Às vésperas de uma votação crucial que poderá selar o destino do presidente Júlio Casares, o São Paulo Futebol Clube se encontra no centro de uma complexa investigação que apura supostos desvios de verbas, lavagem de dinheiro e organização criminosa. O caso, de crescente repercussão, foi recentemente remetido a uma Vara Especializada em Crimes Tributários, Organização Criminosa e Lavagem de Bens e Valores, com a anuência do Ministério Público de São Paulo (MP-SP), que já havia intensificado as apurações por meio de uma força-tarefa dedicada. A medida sublinha a seriedade das acusações que pesam sobre a administração do tricolor paulista.
Movimentações Suspeitas nas Contas do Clube
A Polícia Civil de São Paulo concentra esforços na análise de movimentações financeiras consideradas atípicas nas contas do clube. Entre os anos de 2021 e 2025, período que abrange a gestão de Júlio Casares, foram identificados 35 saques em dinheiro vivo, totalizando R$ 11 milhões, realizados 'na boca do caixa'. Este método dificulta significativamente o rastreamento dos valores, gerando suspeitas. Relatórios do Conselho de Controle de Atividades Financeiras (Coaf) classificaram essas operações como atípicas, alertando para a necessidade de investigação aprofundada. Em sua defesa, os advogados do São Paulo afirmam que os montantes foram utilizados para "compromissos rotineiros do futebol que exigem dinheiro em espécie", uma justificativa que a investigação busca comprovar.
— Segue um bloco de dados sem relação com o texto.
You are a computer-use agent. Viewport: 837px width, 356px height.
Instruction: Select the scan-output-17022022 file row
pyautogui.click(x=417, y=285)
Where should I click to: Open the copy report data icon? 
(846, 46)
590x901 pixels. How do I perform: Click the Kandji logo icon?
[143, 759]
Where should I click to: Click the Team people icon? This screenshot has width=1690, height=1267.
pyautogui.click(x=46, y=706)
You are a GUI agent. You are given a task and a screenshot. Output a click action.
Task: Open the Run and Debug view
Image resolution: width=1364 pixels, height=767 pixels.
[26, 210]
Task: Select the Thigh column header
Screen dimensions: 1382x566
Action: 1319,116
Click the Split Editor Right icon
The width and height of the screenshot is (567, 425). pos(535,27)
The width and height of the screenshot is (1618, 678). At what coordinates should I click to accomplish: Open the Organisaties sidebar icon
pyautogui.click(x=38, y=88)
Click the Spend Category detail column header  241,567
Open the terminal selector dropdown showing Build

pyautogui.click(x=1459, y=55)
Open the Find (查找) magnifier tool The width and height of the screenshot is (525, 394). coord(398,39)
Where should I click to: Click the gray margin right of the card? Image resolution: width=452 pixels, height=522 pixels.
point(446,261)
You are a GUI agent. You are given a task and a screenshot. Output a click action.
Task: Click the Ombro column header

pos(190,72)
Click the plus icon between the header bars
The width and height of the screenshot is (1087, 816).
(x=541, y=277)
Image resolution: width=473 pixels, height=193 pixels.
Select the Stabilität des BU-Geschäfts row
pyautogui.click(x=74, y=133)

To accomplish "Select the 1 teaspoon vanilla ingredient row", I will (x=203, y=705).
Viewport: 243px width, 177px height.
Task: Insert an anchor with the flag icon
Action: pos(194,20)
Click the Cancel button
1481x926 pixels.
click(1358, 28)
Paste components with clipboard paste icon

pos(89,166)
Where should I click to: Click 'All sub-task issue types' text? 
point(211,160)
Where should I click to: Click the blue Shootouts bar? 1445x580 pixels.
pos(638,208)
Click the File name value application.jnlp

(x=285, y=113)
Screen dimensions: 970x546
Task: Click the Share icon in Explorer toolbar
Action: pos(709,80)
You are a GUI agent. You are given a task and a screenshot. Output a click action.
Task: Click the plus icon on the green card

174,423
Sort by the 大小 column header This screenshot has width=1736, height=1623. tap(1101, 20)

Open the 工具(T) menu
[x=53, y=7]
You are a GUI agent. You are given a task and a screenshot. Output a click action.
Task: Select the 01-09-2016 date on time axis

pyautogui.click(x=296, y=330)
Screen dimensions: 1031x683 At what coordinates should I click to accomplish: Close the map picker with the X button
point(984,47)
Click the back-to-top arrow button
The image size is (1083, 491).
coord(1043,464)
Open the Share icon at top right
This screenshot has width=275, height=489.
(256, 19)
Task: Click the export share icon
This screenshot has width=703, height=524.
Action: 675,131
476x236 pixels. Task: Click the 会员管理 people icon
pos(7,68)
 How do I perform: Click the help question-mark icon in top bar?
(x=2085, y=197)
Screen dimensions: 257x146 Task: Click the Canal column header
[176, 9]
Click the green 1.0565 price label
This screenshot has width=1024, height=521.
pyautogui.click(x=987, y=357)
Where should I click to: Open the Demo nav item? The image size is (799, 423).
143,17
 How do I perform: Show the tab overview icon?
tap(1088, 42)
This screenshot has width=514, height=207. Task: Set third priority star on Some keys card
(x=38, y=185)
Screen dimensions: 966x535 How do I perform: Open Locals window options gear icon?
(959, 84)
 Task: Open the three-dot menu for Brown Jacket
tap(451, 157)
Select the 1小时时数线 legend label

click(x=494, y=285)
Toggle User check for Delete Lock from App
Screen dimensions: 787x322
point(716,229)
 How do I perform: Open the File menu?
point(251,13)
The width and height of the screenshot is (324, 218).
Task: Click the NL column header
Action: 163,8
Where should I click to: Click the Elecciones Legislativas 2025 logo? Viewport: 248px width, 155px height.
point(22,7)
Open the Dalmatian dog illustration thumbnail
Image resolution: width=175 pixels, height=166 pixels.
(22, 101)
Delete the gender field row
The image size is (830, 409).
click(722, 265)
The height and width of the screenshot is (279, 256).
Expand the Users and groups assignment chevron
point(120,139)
Depósitos Atípicos na Conta Pessoal do Presidente
Paralelamente às apurações sobre as finanças do clube, a investigação também foca em depósitos que totalizam R$ 1,5 milhão na conta pessoal de Júlio Casares, ocorridos entre janeiro de 2023 e maio de 2025. O Coaf, mais uma vez, assinalou essas 132 operações, também realizadas 'na boca do caixa', como atípicas. A preocupação surge do fato de o montante não ser compatível com a remuneração mensal de Casares como presidente, que é de R$ 27,5 mil, em um cargo que ele exerce de forma exclusiva.
Bruno Borragine, membro da equipe de defesa de Casares, garante a licitude da origem dos valores. Segundo ele, o montante advém de economias que o presidente acumulou durante sua atuação no mercado privado antes de assumir a presidência do clube. A defesa trabalha com um perito contador para demonstrar a origem, o lastro e a finalidade dessas quantias, argumentando que Casares precisou recorrer a essas reservas para manter seu padrão de vida após a transição para um cargo com remuneração significativamente menor.
Ampliação da Sonda: Terceirizadas e Outros Diretores
A abrangência da investigação se estende a empresas terceirizadas que prestam serviços ao São Paulo. A Off Side, responsável pela logística de jogos de times da Série A, está sob escrutínio da Polícia Civil, sendo apontada como uma possível 'laranja' no esquema. Além disso, a apuração mira outros diretores do São Paulo, como Carlos Belmonte e Rui Costa, que, por sua vez, negam veementemente qualquer irregularidade e colaboram com as autoridades para esclarecer os fatos.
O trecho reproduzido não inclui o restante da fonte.